__Data provided__:
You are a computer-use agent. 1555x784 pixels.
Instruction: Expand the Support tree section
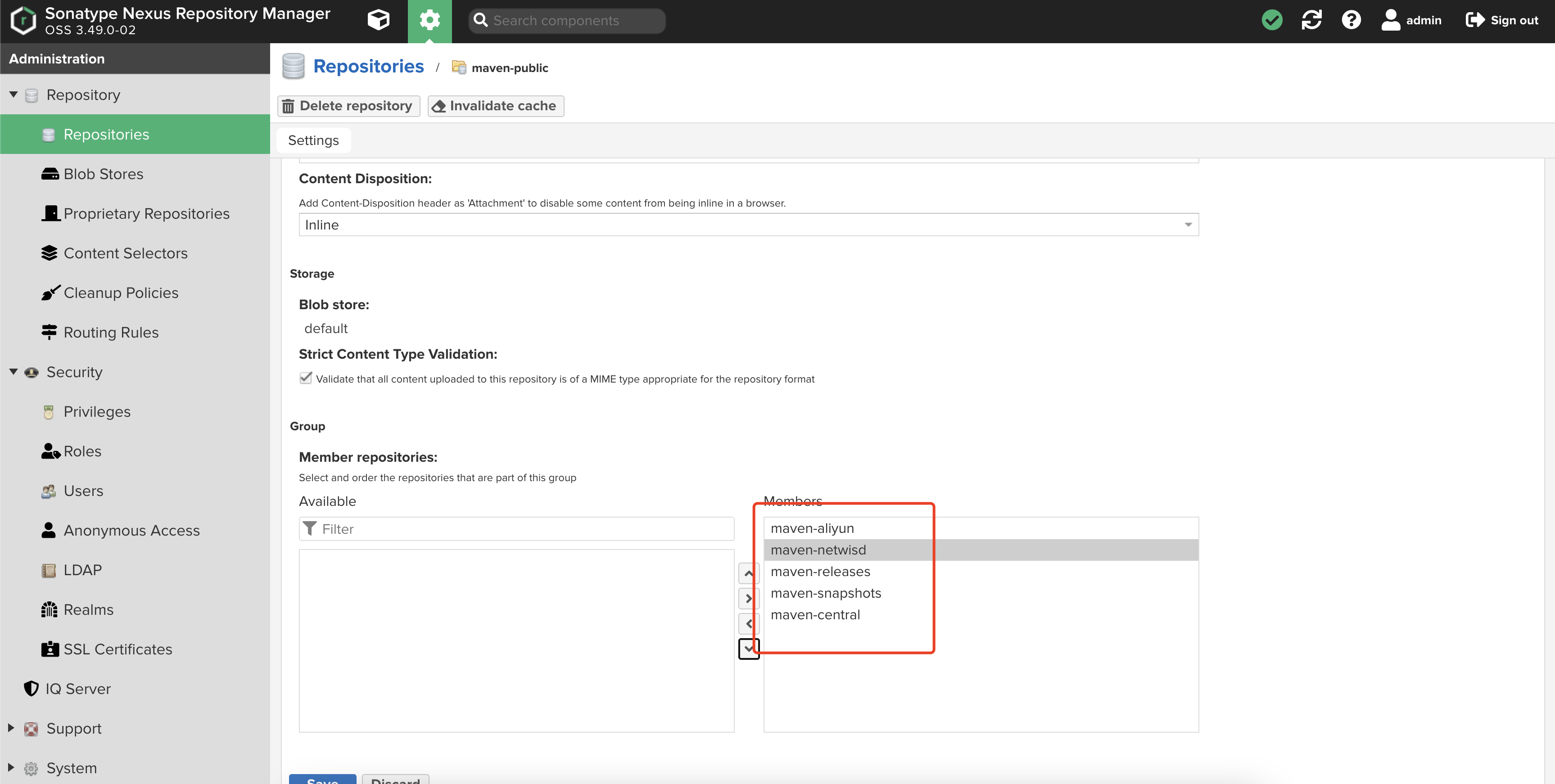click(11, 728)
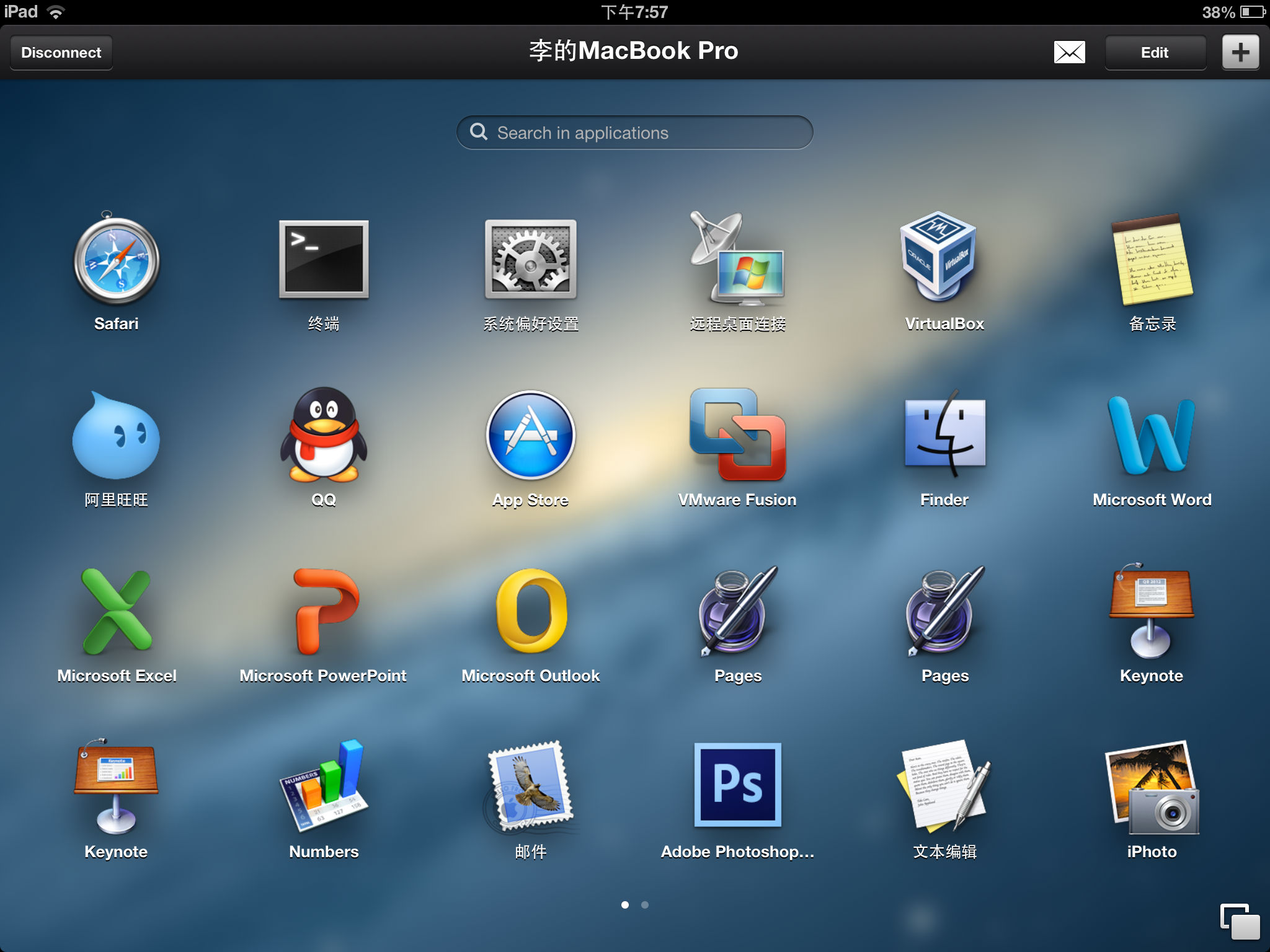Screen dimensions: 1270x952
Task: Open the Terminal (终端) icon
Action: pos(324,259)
==
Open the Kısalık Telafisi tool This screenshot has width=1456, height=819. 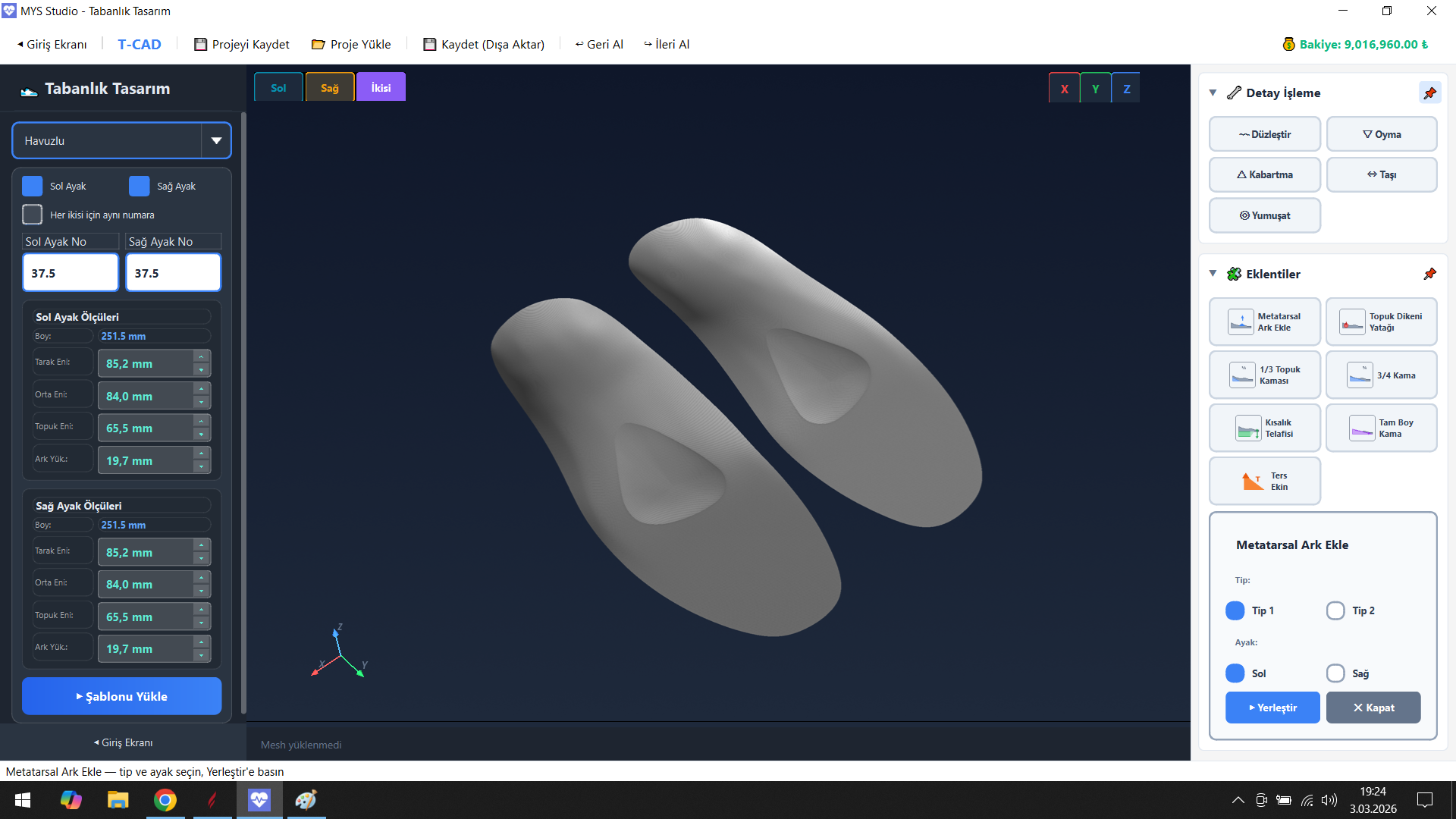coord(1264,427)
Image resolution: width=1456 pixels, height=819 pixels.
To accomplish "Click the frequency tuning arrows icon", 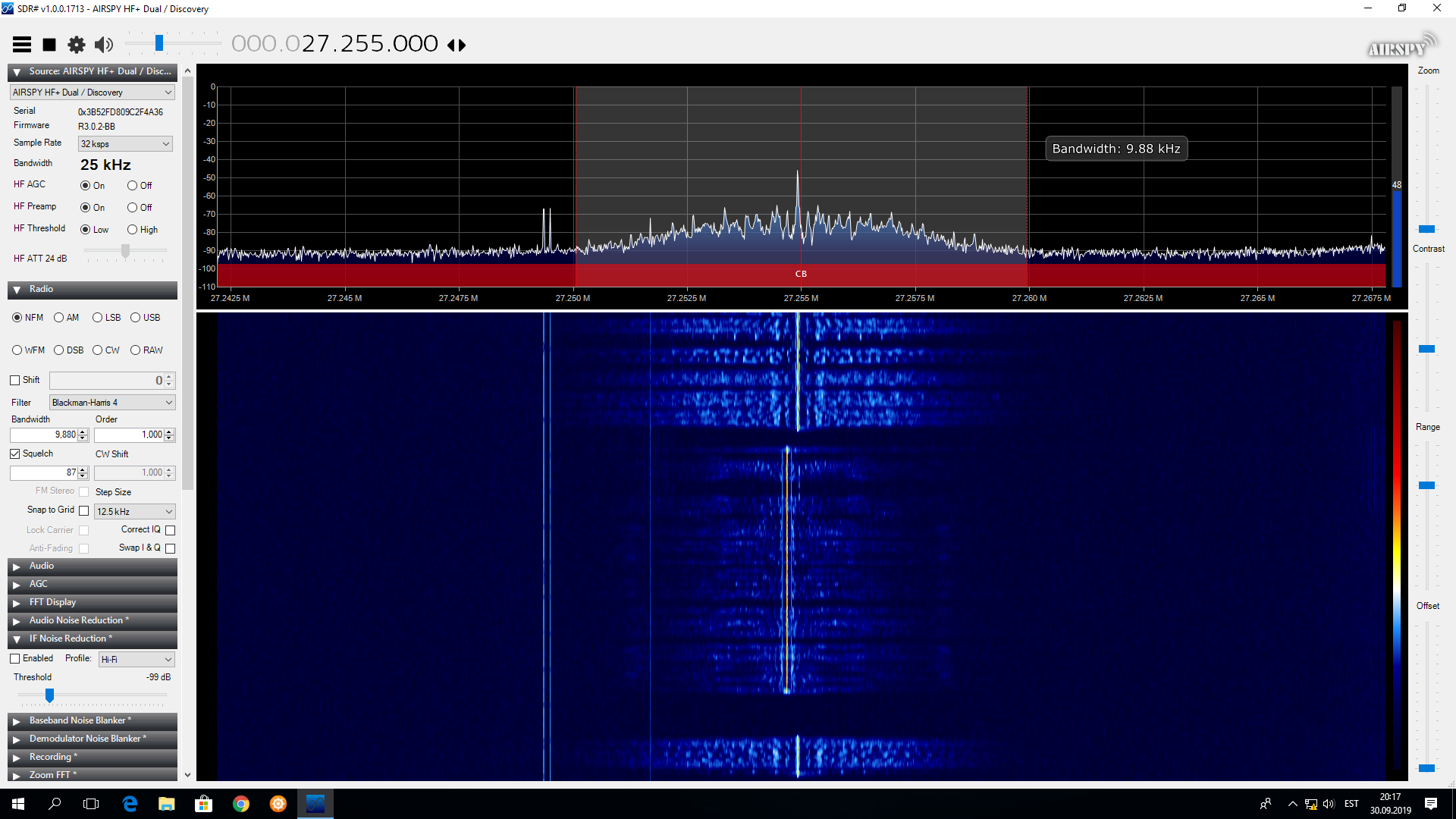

__Problem description__: Filter the entries down to the lines containing "pixels". Copy each of those lines.

__The answer__:
You are a computer-use agent. 1555x784 pixels.
Image resolution: width=1456 pixels, height=819 pixels.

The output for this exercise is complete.